Grundsätzlich können folgende Zugriffsarten gewünscht sein:

  • LAN-Zugriff für alle Raumnutzer, ohne Zugriff auf Internet
  • LAN-Zugriff für Mitarbeiter
  • Direkter Internet-Zugriff für alle Raumnutzer
  • Internet-Zugriff über LAN für alle Raumnutzer
  • Internet-Zugriff über LAN für Mitarbeiter

Im folgenden wird beschrieben, wie diese verschiedenen Zugriffsarten zu bewerten und abzusichern sind:

Aus Sicherheitssicht die beste und einfachste Lösung ist es, einen Zugriff aus Besprechungs-, Veranstaltungs- und Schulungsräumen auf interne LANs generell zu unterbinden.
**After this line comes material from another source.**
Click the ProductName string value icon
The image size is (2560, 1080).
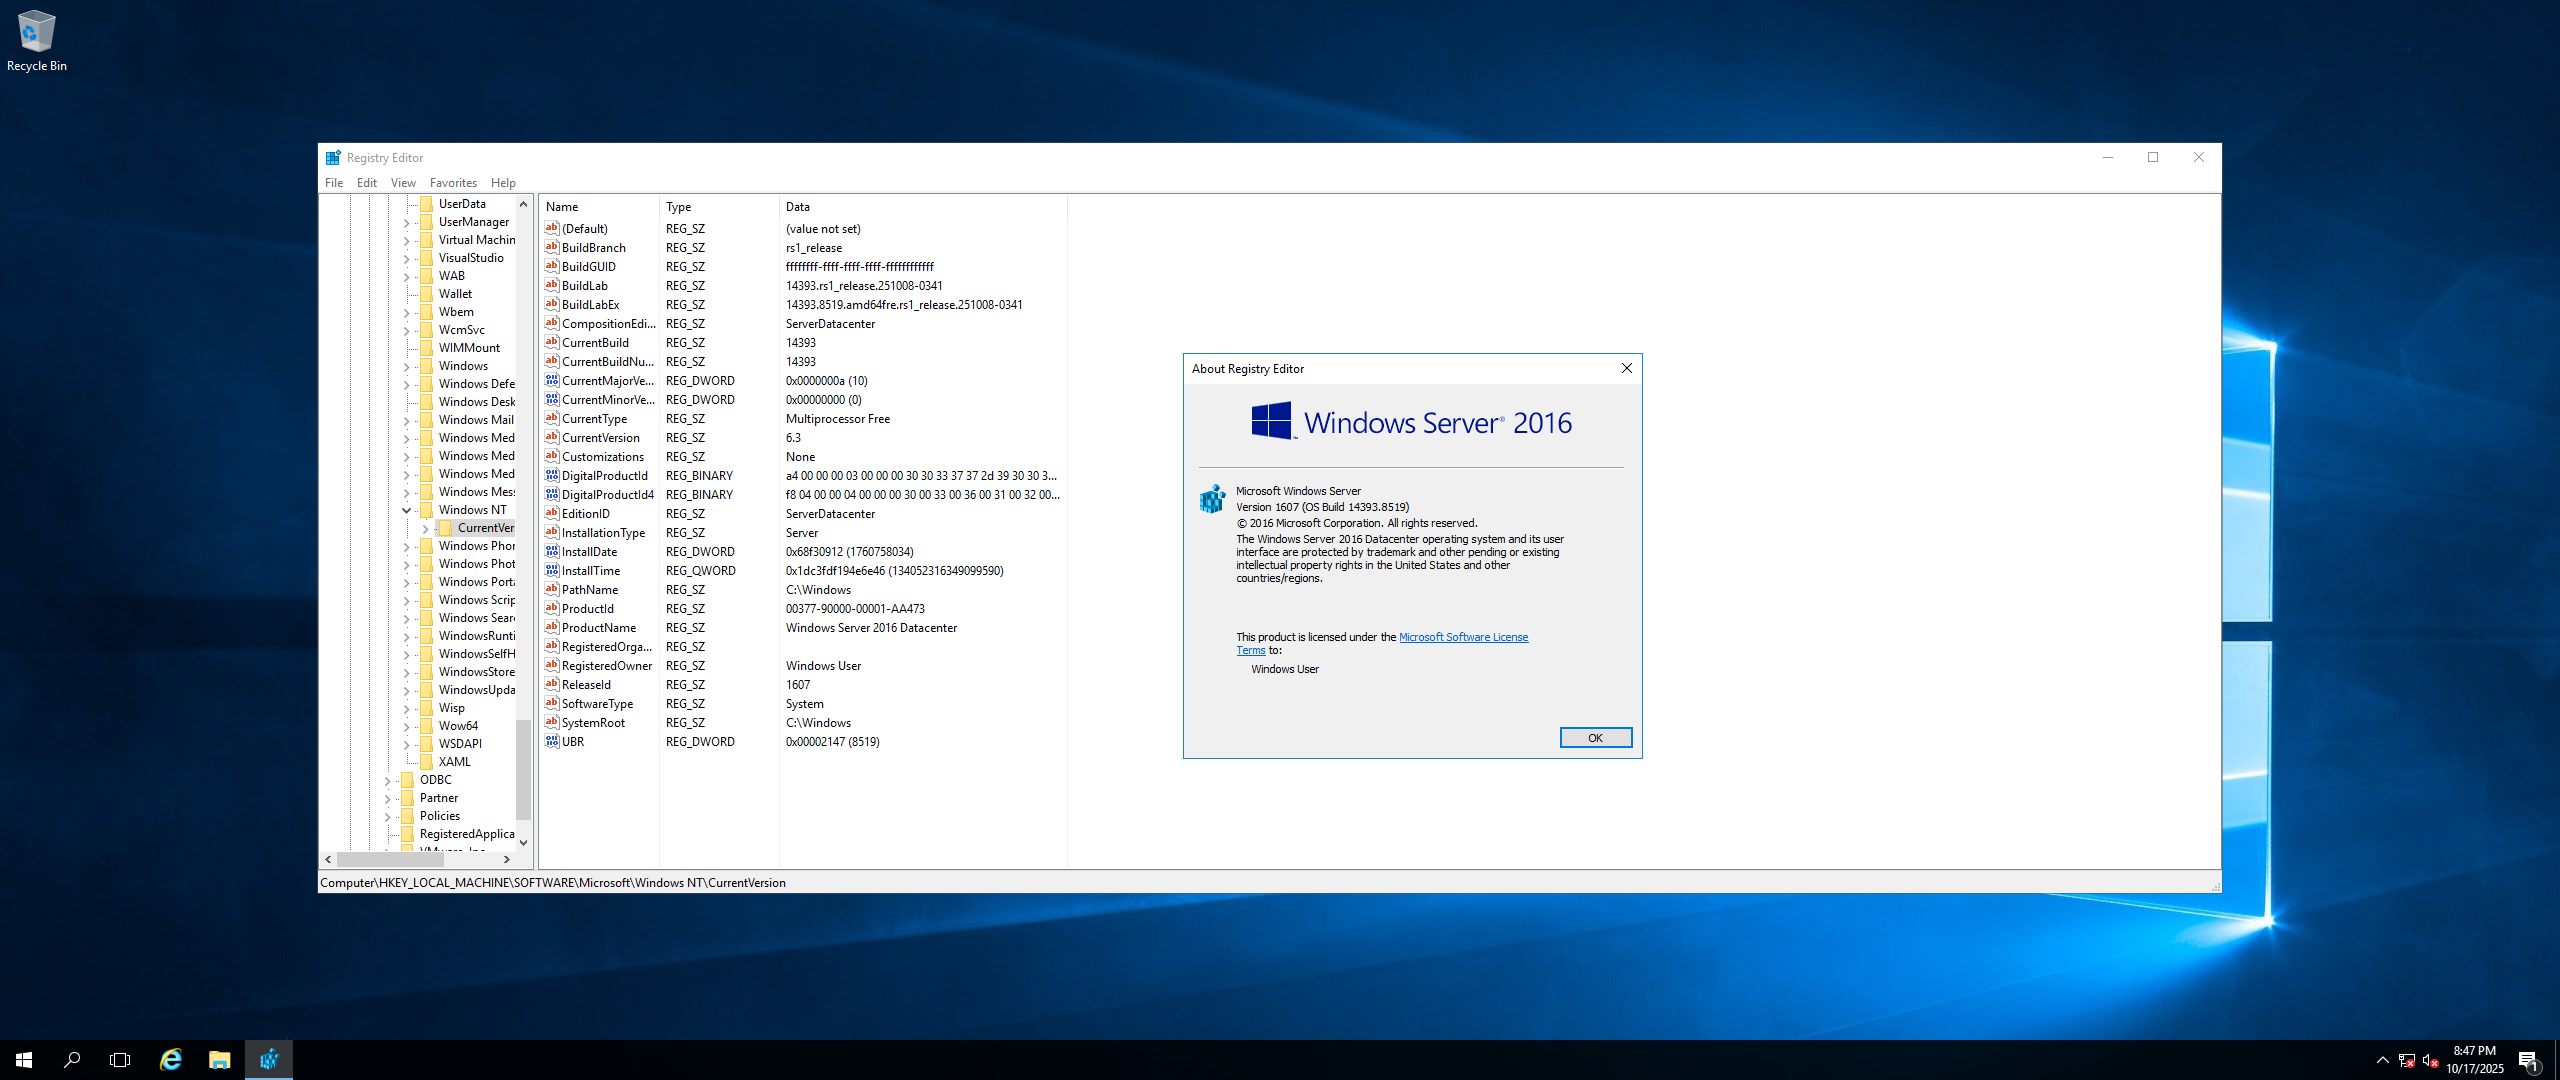click(551, 627)
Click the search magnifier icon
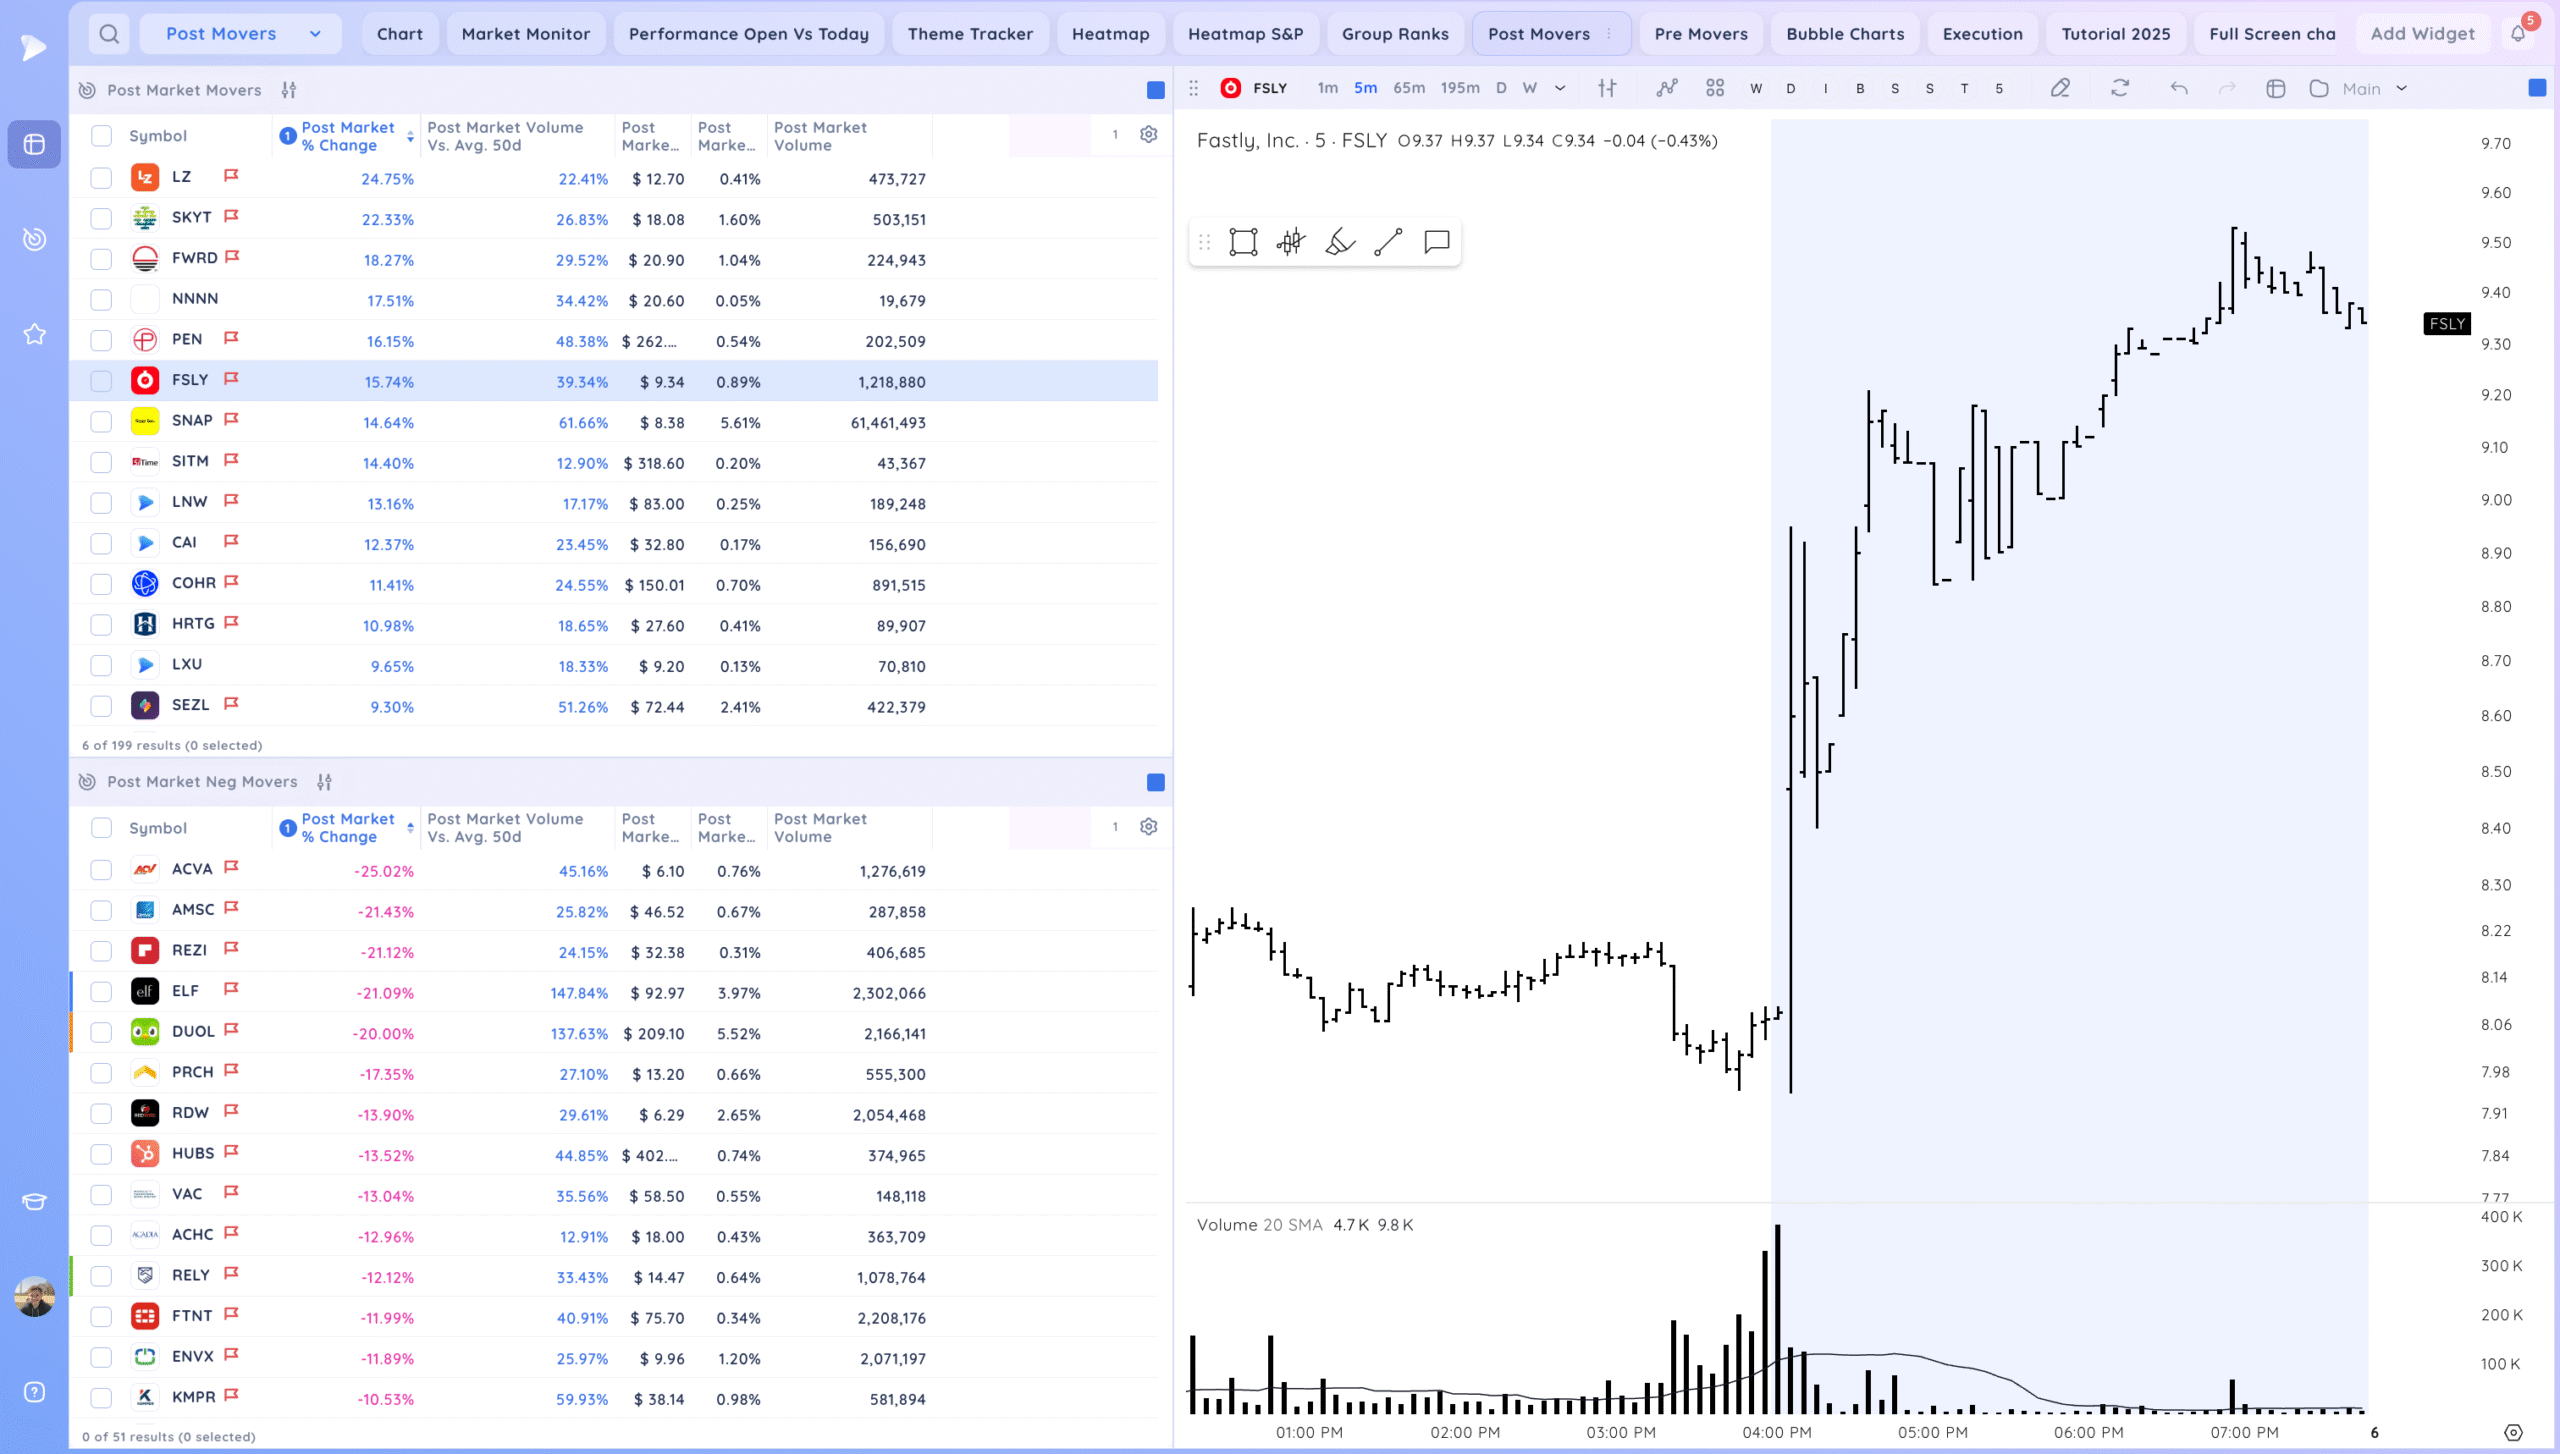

Im sichersten Fall sollten gar keine entsprechenden Anschlüsse installiert werden, um auszuschließen, dass Institutionsfremde sich mit dem internen Netz verbinden können.

Dies ist allerdings nicht immer möglich. Wenn eigene Mitarbeiter aus Besprechungs-, Veranstaltungs- und Schulungsräumen auf das Intranet zugreifen können sollen, sind mindestens folgende Maßnahmen zu ergreifen (siehe M 5.122 Sicherer Anschluss von Laptops an lokale Netze ):

  • Der Zugriff auf ein LAN sollte auf hierfür zugelassene IT-Systeme beschränkt werden. Dies sollte beispielsweise über die Prüfung der MAC-Adressen, über rechnergebundene Zertifikate oder über eine Benutzerauthentisierung sichergestellt werden.
  • Besprechungs-, Veranstaltungs- und Schulungsräume sollten durch einen restriktiv konfigurierten Paketfilter vom LAN getrennt werden, um unerwünschte Kommunikation unterbinden zu können. Dadurch können unter anderem die Auswirkungen der auf den angeschlossenen Rechnern eventuell vorhandenen Schadsoftware gemindert werden.
  • Es muss sichergestellt werden, dass Dritte den Datenverkehr bei der LAN-Nutzung durch Mitarbeiter nicht mitlesen bzw. mitschneiden können. Dies könnte zum einen erfolgen, indem die Infrastruktur so geschaffen wird, dass weitere Rechner den Anschluss des Mitarbeiters nicht mitnutzen können (z. B. durch Verzicht auf Hubs). Zum anderen könnte eine verschlüsselte Kommunikation eingesetzt werden, die erst nach einer entsprechenden Authentisierung des Mitarbeiters aufgebaut werden kann.
  • Nach Möglichkeit sollte kein Dynamic Host Configuration Protocol ( DHCP ) für die Zugänge zum LAN angeboten werden. Angeschlossene Fremdrechner sind somit nicht automatisch in das Netz integriert und müssen von Hand konfiguriert werden (die hauseigenen Rechner müssten in diesem Fall entsprechend vorkonfiguriert sein). Denkbar wäre auch statisches DHCP, dass nur den anhand der MAC-Adresse erkannten, hauseigenen Rechnern die Netzinfrastrukturinformationen zuordnet.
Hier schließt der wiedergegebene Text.